While the historical focus of many readings and topics of discussion is trained on the period before 1800, reflecting the tutors' fields of expertise, special effort has been made to place questions of materiality and value in a wider chronological frame. Thus, in addition to addressing metallic purity and currency regulation in Renaissance Italy, we will also discuss the Gold Standard in twentieth-century America and the implications of its abandonment of abstraction in the visual arts. The light effects emphasized in hip-hop's visual culture will be situated within a more extended history of reflective representation. While student research topics must use the broad material lens of each term, they are open concerning medium, historical context, and geographical location. 

Art as Theory: The Writing of Art

Briony Fer

This course sets out to examine the relationship between art and art writing. It aims to equip students with the critical skills to question the terms that produce current discursive frameworks to reconfigure the crucial field of contemporary and recent art history. The course examines a range of theoretical and art critical positions through close textual analysis, including a sustained discussion of ekphrastic models of descriptive writing - drawn from conventional art historical and art critical writing and literary and other theoretical sources. 

The course investigates the possibility of understanding the artwork as a work of theory.
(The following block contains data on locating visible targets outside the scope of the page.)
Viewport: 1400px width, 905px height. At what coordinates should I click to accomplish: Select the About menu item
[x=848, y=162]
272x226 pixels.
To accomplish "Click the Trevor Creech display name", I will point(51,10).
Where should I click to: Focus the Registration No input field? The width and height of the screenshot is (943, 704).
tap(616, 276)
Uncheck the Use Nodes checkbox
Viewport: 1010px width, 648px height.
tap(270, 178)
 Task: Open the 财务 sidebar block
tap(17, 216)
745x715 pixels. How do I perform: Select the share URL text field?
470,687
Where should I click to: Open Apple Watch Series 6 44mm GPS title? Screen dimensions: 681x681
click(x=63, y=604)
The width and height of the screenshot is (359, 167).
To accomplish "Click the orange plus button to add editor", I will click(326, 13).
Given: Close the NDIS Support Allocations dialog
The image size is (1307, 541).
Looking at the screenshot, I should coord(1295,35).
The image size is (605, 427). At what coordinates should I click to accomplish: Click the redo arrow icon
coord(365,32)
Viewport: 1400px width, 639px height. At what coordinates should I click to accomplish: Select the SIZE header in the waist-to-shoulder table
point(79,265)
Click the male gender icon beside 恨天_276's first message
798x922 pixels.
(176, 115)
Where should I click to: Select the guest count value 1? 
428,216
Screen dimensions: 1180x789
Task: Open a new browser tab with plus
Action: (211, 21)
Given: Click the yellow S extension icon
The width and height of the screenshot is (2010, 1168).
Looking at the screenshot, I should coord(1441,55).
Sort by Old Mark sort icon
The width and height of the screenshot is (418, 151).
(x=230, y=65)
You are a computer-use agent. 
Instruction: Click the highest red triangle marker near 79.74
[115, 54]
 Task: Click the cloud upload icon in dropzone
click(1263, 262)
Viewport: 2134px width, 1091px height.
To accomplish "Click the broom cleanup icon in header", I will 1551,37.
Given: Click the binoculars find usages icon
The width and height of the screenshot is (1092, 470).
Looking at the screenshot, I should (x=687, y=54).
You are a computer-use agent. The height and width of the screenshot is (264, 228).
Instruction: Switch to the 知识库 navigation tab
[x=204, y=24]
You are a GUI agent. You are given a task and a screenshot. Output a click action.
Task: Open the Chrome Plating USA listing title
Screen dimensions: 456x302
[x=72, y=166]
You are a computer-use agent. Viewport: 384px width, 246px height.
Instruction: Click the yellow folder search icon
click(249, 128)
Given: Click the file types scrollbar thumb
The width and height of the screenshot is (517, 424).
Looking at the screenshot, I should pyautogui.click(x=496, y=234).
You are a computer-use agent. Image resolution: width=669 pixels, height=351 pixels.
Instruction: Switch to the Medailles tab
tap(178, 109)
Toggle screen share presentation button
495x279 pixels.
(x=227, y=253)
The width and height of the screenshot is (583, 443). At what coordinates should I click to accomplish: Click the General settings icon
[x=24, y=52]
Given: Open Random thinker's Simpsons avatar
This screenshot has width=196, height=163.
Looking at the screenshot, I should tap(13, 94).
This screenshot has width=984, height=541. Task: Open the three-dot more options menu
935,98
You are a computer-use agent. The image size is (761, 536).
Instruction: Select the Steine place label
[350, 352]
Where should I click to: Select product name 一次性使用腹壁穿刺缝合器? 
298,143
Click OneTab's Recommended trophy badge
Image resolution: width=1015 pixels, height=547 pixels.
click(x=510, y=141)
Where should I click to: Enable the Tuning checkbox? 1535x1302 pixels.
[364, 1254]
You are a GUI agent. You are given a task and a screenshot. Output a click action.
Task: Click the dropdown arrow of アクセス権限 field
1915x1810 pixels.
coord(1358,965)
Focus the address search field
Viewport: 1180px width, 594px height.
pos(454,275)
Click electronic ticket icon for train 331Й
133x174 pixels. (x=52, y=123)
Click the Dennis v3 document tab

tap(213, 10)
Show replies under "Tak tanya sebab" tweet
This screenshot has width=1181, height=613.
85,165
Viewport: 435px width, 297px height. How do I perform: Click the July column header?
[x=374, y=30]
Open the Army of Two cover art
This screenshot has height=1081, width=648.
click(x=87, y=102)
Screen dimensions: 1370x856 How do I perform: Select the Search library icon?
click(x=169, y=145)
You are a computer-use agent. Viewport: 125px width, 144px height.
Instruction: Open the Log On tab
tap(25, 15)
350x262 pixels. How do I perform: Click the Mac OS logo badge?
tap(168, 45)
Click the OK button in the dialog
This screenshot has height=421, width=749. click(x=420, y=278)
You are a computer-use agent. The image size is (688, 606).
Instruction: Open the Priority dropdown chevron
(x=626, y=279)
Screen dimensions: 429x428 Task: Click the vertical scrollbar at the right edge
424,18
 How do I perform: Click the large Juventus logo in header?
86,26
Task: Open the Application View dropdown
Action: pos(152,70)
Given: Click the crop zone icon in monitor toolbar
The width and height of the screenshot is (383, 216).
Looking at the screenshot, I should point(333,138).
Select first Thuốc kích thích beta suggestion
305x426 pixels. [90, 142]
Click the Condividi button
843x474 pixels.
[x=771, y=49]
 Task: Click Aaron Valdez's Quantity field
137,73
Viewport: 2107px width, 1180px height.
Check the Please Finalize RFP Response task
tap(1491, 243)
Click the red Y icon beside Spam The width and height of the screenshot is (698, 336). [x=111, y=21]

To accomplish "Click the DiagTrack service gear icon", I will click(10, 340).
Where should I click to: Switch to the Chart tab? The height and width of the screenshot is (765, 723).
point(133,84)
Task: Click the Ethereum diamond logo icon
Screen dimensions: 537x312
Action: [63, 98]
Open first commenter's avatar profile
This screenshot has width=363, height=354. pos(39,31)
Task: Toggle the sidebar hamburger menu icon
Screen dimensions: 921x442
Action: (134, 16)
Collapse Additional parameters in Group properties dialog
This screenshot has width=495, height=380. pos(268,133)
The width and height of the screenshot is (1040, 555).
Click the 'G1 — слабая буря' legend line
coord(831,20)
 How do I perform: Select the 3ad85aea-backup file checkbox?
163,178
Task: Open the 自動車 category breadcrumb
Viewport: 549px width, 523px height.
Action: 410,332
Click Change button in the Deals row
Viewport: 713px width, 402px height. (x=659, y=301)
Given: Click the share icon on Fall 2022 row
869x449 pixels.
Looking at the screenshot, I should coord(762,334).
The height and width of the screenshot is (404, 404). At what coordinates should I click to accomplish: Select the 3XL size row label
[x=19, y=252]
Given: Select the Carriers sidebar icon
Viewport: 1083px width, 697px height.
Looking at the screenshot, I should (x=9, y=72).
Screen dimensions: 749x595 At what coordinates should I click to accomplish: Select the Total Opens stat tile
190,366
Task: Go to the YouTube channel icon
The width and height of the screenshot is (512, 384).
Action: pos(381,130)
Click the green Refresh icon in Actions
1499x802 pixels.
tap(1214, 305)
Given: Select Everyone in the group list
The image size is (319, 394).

Testing the limits of art historical approaches that assume the importance of the historical and geographical circumstances of art's production, the course is designed to open up discussion of the artwork's theoretical and phenomenological demands on us as viewers. Rather than underestimate the theoretical content of art, this course intends to maximise it by making the object of speculation more porous not only to different geographies but also to early modern art, which is not typically considered in the same breath as modernist and post-modernist art. We explore the possibilities of new types of critical writing in relation to a range of work, not only from Europe and the US but also from Latin America, especially Brazil. The course is structured based on in-depth case studies on contemporary art and its recent history. Rather than privileging the more familiar critics, the course aims to foreground artists' writings and take them seriously as writing models before considering larger critical and theoretical frameworks.

Race/Place: Exotic/Erotic

Tamar Garb

This course will focus on recent theoretical and political debates around orientalism/primitivism in the context of post-colonial scholarship. It will include consideration of foundational authors and texts (Fanon, Said, Clifford, amongst others) and art historical debates around photography and painting in Europe in the nineteenth and early twentieth centuries. The historiography of these debates will be crucial for the intellectual underpinning of the course, which will address contemporary practice that foregrounds issues of the body, identity and the historical mapping of locale in the context of art produced in post-Apartheid South Africa. Video, installation, photography, sculpture and painting from this context will be considered equivalent practices that dramatise these issues globally. Questions of power, agency, sexuality and visuality will be central to the course.

Places on Special Subject courses are allocated later in the admissions cycle, during the summer, once all offers have been made and accepted. However, it would be helpful if you could suggest briefly in your application statement which of our recent special subject courses you think you would find especially interesting, and why, so that we can get a better sense of you and your commitments.